Ken Thai, PharmD, CEO of 986 Pharmacy, believes most pharmacies are overall supportive of the transition.

“It’s been a struggle with the HMO Medi-Cal plans to say the least, I think on multiple levels, because there’s so many different plans, so you have to kind of navigate and figure out which one. I think patients are confused as well … and sometimes they’re switching around [plans], and it gets really difficult because each plan has their own formulary, which means that they cover different drugs. 

Also, the reimbursements [with managed care], quite honestly, have not been very consistent. And if there is any consistency about it, it is that they have been for the most part underpaying us. We’re actually doing business at a loss, which is a very difficult proposition. And we had to even turn away some businesses … so I think the transition is a positive one …”

He also emphasized how, even after the transition, pharmacists continue to be underpaid due to reimbursements for medications that are not covered in the system yet.

“… I think Medi-Cal is still trying to figure out what’s covered and what’s not covered. And I think they’re trying to cover as much as possible given all the plans they have to deal with to convert everyone. And of course, there’s also certain medications [that] I think they’re still trying to work with because we are, quite honestly, being underpaid.

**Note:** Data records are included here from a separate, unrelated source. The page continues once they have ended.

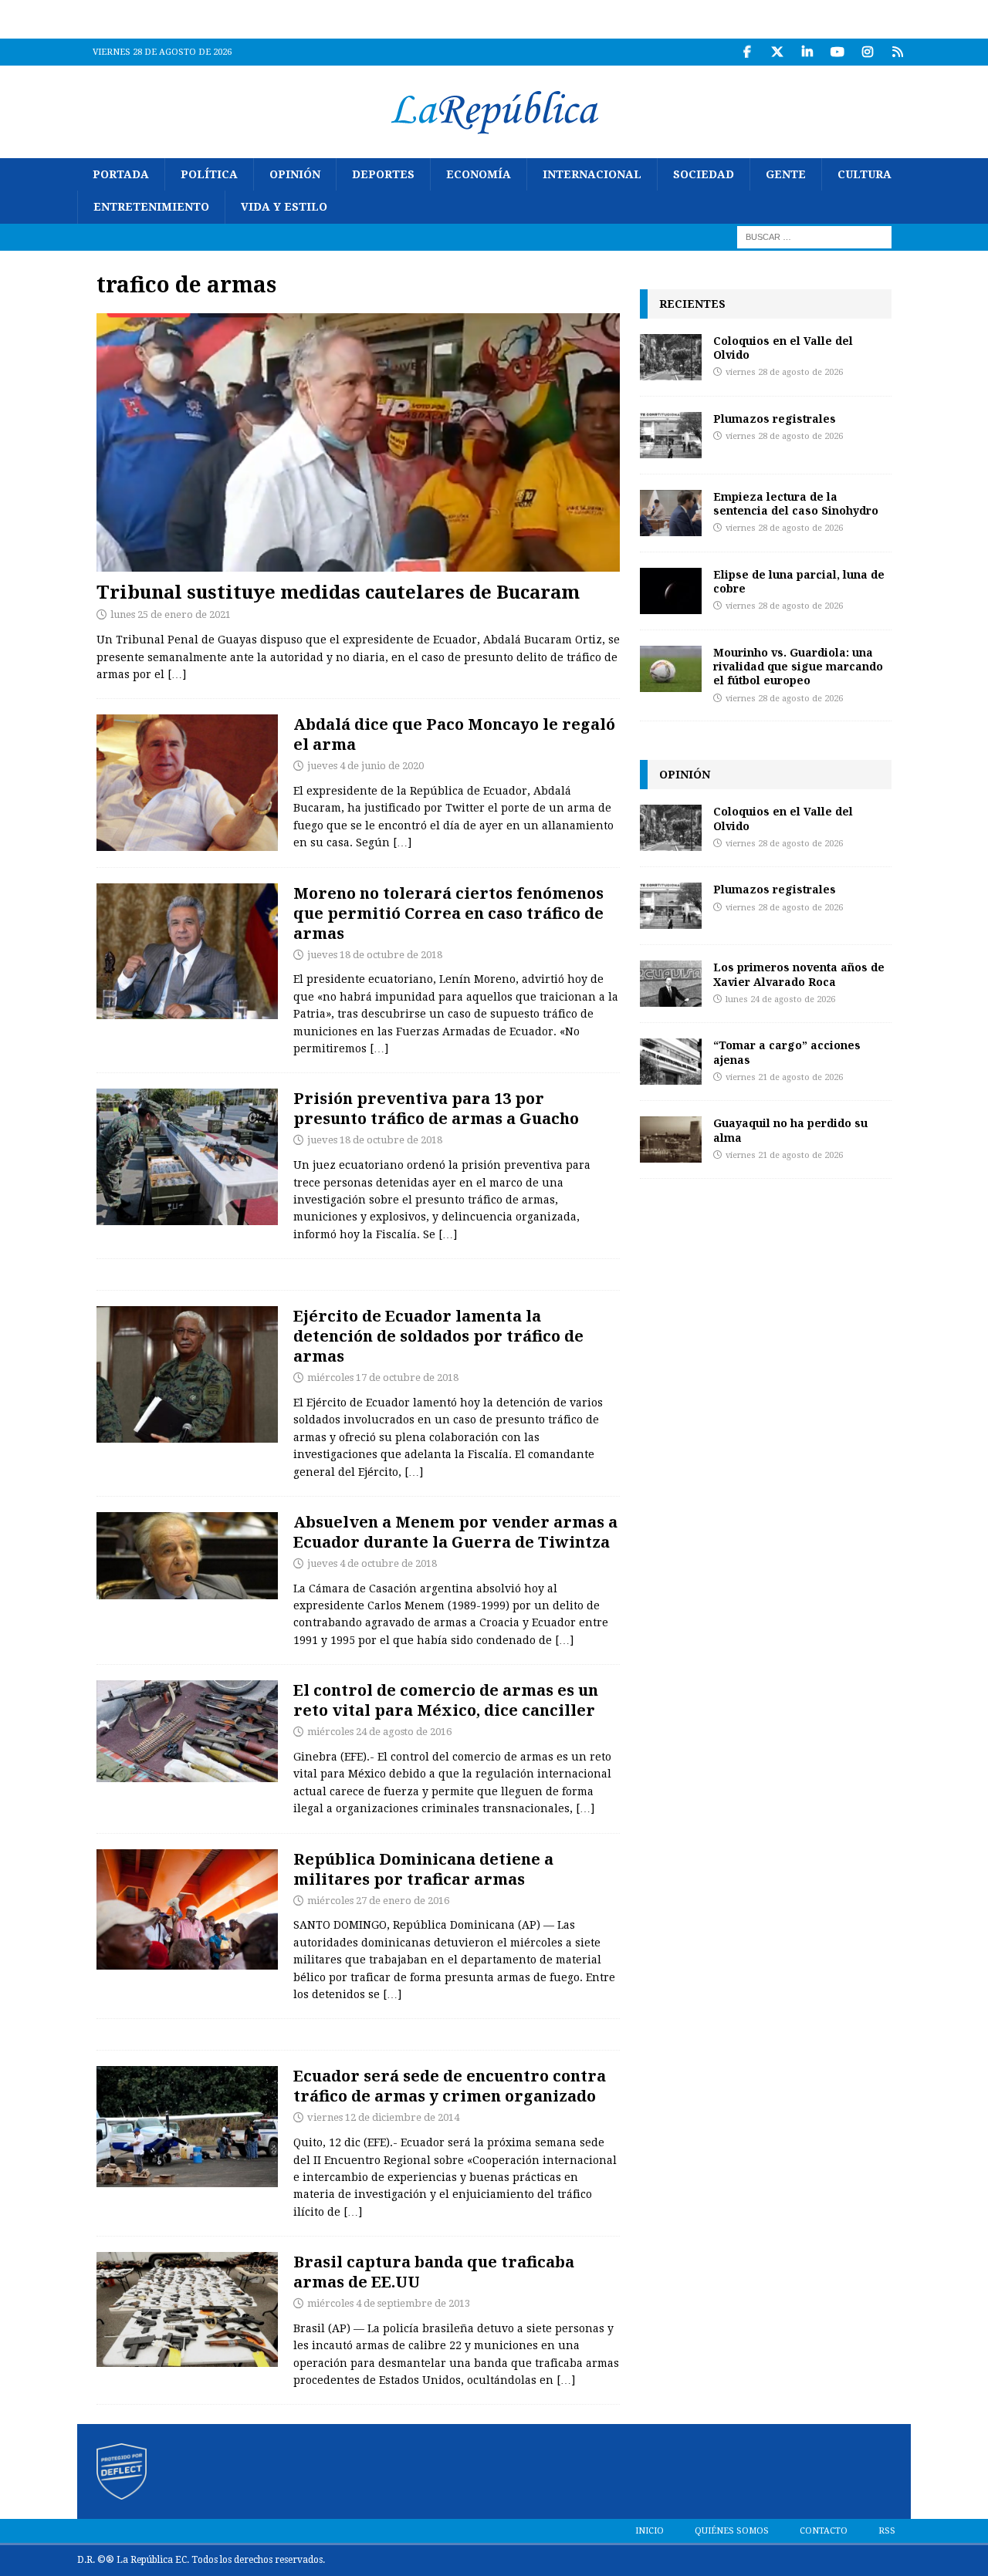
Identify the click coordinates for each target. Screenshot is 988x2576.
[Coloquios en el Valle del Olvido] (671, 357)
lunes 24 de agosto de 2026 (780, 999)
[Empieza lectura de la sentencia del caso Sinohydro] (671, 513)
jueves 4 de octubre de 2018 (372, 1563)
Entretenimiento (151, 207)
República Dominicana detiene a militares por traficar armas (423, 1868)
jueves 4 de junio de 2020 (365, 765)
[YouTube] (837, 52)
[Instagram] (867, 52)
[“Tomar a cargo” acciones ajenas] (671, 1061)
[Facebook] (746, 52)
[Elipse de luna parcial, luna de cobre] (671, 591)
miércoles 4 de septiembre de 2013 (388, 2303)
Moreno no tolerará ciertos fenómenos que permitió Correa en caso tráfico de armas (448, 913)
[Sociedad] (187, 1374)
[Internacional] (187, 1731)
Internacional (592, 174)
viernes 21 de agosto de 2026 (784, 1077)
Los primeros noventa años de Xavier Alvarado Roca (799, 974)
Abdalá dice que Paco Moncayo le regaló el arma (454, 734)
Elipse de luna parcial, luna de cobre (799, 581)
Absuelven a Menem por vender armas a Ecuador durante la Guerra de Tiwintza (455, 1531)
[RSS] (897, 52)
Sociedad (703, 174)
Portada (121, 174)
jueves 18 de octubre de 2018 (374, 955)
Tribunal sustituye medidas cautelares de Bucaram (338, 591)
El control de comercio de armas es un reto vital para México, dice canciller (445, 1700)
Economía (478, 174)
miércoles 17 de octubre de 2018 (382, 1377)
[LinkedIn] (807, 52)
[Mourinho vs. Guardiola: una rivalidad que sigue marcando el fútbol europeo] (671, 669)
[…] (176, 674)
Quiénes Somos (732, 2531)
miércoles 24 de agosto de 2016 (379, 1731)
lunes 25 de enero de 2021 (170, 614)
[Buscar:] (814, 236)
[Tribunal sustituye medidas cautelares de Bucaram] (358, 442)
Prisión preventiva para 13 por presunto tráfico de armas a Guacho (436, 1108)
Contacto (824, 2531)
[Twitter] (776, 52)
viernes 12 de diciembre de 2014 (383, 2117)
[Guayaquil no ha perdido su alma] (671, 1139)
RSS (886, 2531)
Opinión (294, 174)
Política (209, 174)
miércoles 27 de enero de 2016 (378, 1900)
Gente (786, 174)
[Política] (187, 782)
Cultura (864, 174)
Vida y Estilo (284, 207)
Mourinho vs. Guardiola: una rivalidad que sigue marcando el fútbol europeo (798, 666)
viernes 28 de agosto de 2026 (784, 372)
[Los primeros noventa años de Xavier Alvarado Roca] (671, 984)
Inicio (649, 2531)
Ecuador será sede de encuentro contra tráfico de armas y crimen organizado (449, 2085)
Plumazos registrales (774, 418)
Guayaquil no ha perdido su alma (790, 1130)
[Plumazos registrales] (671, 435)
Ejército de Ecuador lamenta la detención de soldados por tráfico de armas (438, 1335)
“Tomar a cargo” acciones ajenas (787, 1052)
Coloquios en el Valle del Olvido (783, 347)
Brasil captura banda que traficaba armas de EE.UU (433, 2271)
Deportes (383, 174)
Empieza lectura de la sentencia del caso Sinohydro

And that’s a problem because these are very underserved patient populations that we want to take care of. But it’s also very difficult to serve them when we literally are losing money on the scripts that are being processed, and those mainly revolve around those that are high dollar amounts and expensive brand name medications.”

Thai added that he would like to see the addition of an open forum for pharmacies to communicate with DHCS on the problems they encounter with Medi-Cal Rx, but that the program would ultimately increase efficiency and access for patients as well as the pharmacists.

“I’m really hoping that some of these glitches will be worked out and that we will be in a position where everyone’s happy, and that we can obviously provide the service. I think the population desperately needs a centralized program that’s a lot more efficient. In terms of access, prior authorizations used to take us two, three days, and now, the patient would be standing there for 10 minutes and approved … And these are not meds that honestly are super expensive, they’re just meds that … for whatever reason the prior authorization expired … Why should it take three to four days to make a decision on something that as simple as that?”

Mac also discussed how the increased efficiency of the PA process under Medi-Cal Rx will expand access to medications for the unhoused population, individuals her pharmacy regularly services. 

“A lot of them disappear, we can’t get a hold of them, they live in a tent on the street somewhere. So it’s actually a really big bonus that we could do a prior authorization in the store and have them wait there for like 10 minutes, and they can get their meds right away versus [when] they say they’ll come back, but they never come back, and they’re out of meds. And some of these are really important, like they’re [medications] for schizophrenia, bipolar [disorder], so that’s really important medication that they need.”

She said only having to deal with one plan made things easier when providing medication to unhoused patients, as these patients often change from plan to plan. As a result, the pharmacy would constantly have to contact their providers, which was often difficult because their providers largely serve on street teams.